Philippines //

Northern Luzon

North of Manila, the island of Luzon tempts visitors with some wonderful mountainous areas, volcanic landscapes and a beautiful coastline dotted with heavenly beaches. Heading up the west coast from Subic, the Zambales coast is dotted with laidback resorts, while the Lingayen Gulf is the location of the Hundred Islands – a favourite weekend trip from Manila. Further along the coast, the province of La Union draws visitors particularly for its surfing. North of here is Ilocos Sur, known primarily for the old colonial city of Vigan, where horse-drawn carriages bounce down narrow cobblestone streets. The area around the capital of Ilocos Norte province, Laoag, features a number of sites related to former dictator Ferdinand Marcos, who was born in the nearby village of Sarrat. And on the northwestern edge of Luzon there are excellent beaches around Pagudpud.
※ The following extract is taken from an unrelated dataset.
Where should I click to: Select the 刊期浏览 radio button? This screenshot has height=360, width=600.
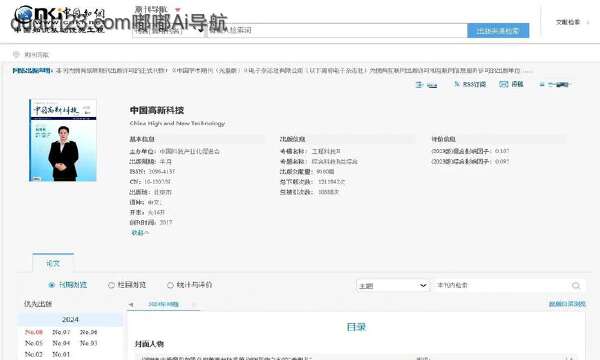(x=52, y=285)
The northeast of the island is one of the archipelago’s least visited wildernesses. Those who head this way usually do so for the excellent surfing on the east coast at Baler, but further north is Palanan – the jump-off point for the barely explored Northern Sierra Madre Natural Park. For many visitors, though, the prime attraction in Northern Luzon is the mountainous inland Cordillera region. Highlights here include the mountain village of Sagada with its caves and hanging coffins, and the stunning rice terraces around Banaue and Bontoc. In the village of Kabayan in Benguet province it’s possible to hike up to see mummies, discovered in caves in the early twentieth century. Kabayan also provides access to Mount Pulag, the highest mountain in Luzon. Finally, far off the northern coast lie the scattered islands of Batanes province.